>> BEGIN
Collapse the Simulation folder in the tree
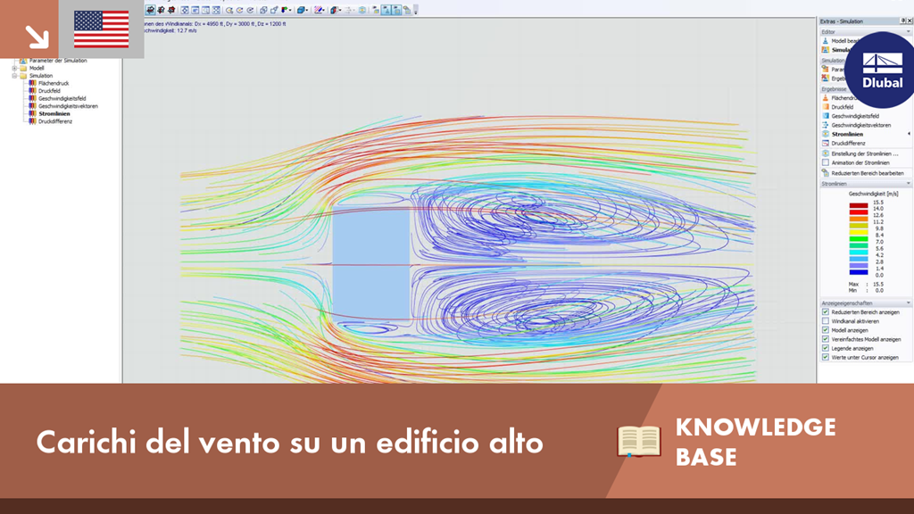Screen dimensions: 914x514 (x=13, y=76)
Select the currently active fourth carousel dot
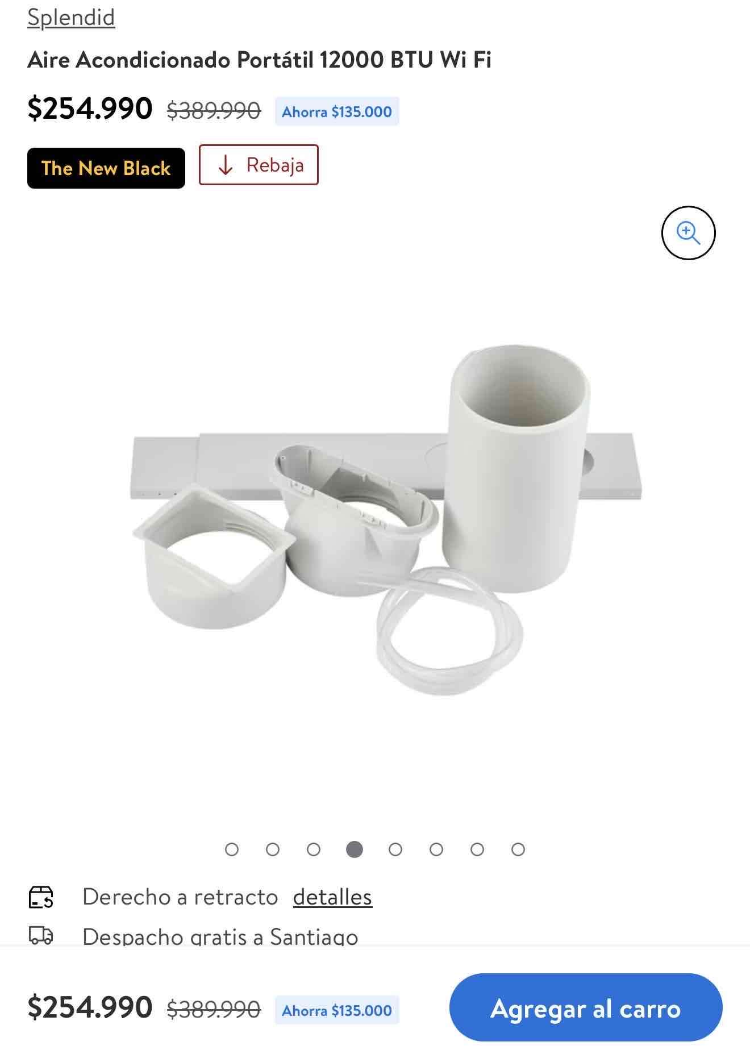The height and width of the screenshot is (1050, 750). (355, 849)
>> END
>> BEGIN
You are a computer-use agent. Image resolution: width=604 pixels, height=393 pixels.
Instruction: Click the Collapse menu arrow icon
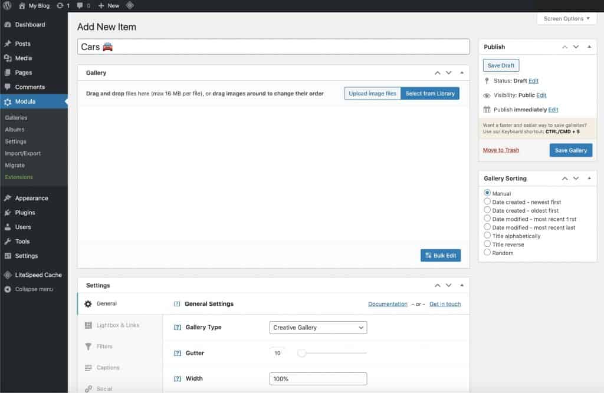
>> END
→ **Stated goal**
Can you render the entries that run from the line containing "Select the currently" through the line containing "The height and", both lines included, as a two-column CSV with the headers instruction and location? Give one row per entry, put each field in quotes with any line breaks turned into spaces, and leave the pictures out.

→ **Solution**
instruction,location
"Select the currently active fourth carousel dot","The height and width of the screenshot is (1050, 750). (355, 849)"